GILLESPIE-SYNDROME, ANIRIDIA IN A PREMATURE TWIN

 

Opgen-Rhein B.¹, Seibt I², Schachinger H²

¹Dept. of Paediatrics, St. Josef-Krankenhaus, Berlin, Germany, ²Dept. of Neonatology, EWK, Berlin, Germany.

 

OBJECTIVE: Bilateral aniridia defined as dilated pupils and absent or hypoplastic rim of the iris is a rare finding in newborn infants. We report an early diagnosis of Gillespie's syndrome in a premature twin and discuss the differential diagnosis.

Case report: We present a male twin with an gestational age of 29 weeks suffering from severe Infant Respiratory Distress Syndrome. Aniridia was detected on physical examination and was confirmed by an ophthalmologist. There was no response to local miotics. Abdominal ultrasonography revealed no nephroblastoma. Genetic tests showed no gross abnormality especially, no deletion of the chromosome 1 Ip and no mutation of the PAX6-gen. On early neurologic evaluation the child presents with generalised decreased muscle tone, opisthotonus and nystagm. At follow-up at 6 month there is ataxia, continuous rocking movements and rolling of both eyes.

DISCUSSION: There are several known aetiologies of aniridia. Mutations of PAX6 llpl3 leads to isolated aniridia (AN 2). The continuous gene syndrome called WAGR-syndrome shows extensive deletion of llpl3 including WT 1 and is leading to the association of aniridia, hemihypertrophy and other congenital anomalies especially genitourinary defects and bilateral Wilms tumour.

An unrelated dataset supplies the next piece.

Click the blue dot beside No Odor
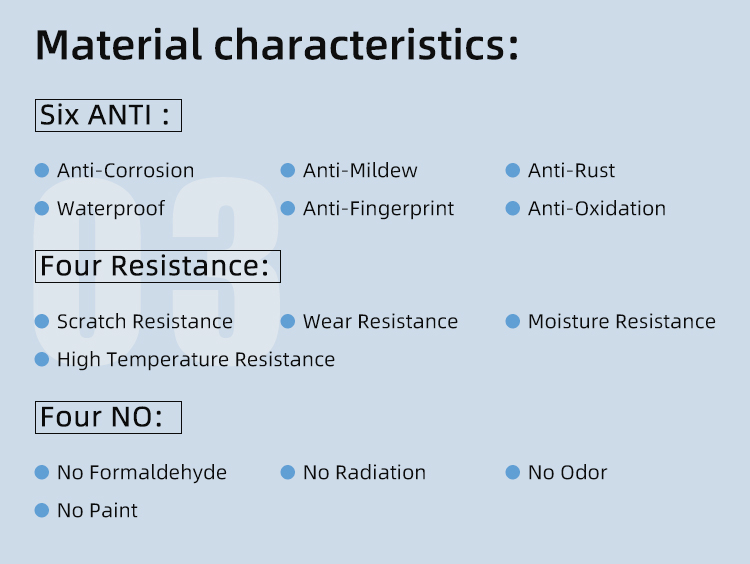Screen dimensions: 750x564 pyautogui.click(x=513, y=473)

So far there is no known genetic defect producing Gillespie's-Syndrome. Patients are showing partial aniridia with 'festooned' edge and iris strands extending to the anterior lens surface at regular intervals. This finding is considered characteristic. Furthermore there is retardation of psychomotoric development, cerebellar ataxia and mental retardation. There may be cerebral and cerebellar hypoplasia with white matter changes detectable later in infancy by MRI.

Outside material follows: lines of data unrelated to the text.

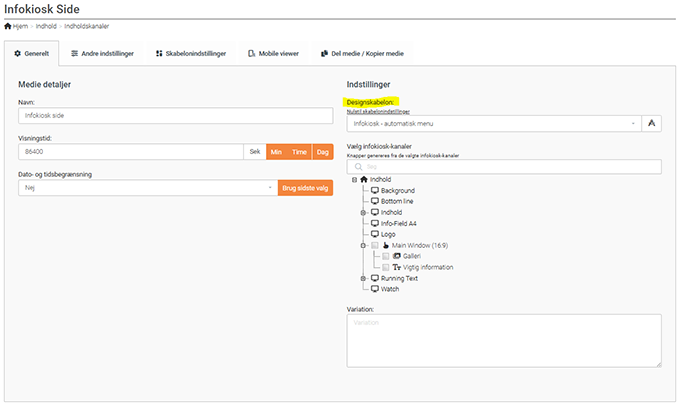Image resolution: width=680 pixels, height=406 pixels.
Task: Click the Main Window hand pointer icon
Action: click(x=386, y=245)
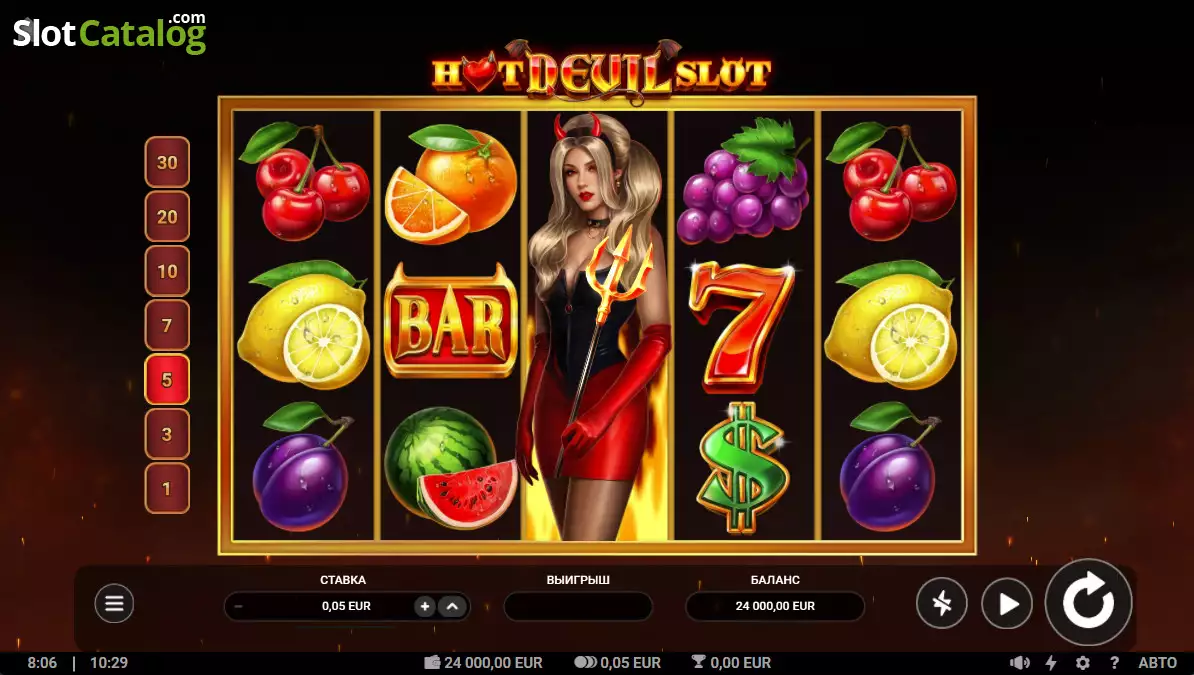The width and height of the screenshot is (1194, 675).
Task: Click the 0,05 EUR bet value field
Action: pos(346,606)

CONCLUSION: Aniridia is a significant finding in newborn infants. A characteristic partial aniridia and unexplained neurologic pathology should be suspicious for Gillespie's syndrome and close developmental follow up should be initiated. There is need for molecular genetic work-up to rule out AN 2 and WAGR-Syndrome. Aniridia is treated symptomatic with self-regulating sunglasses or cataract surgery.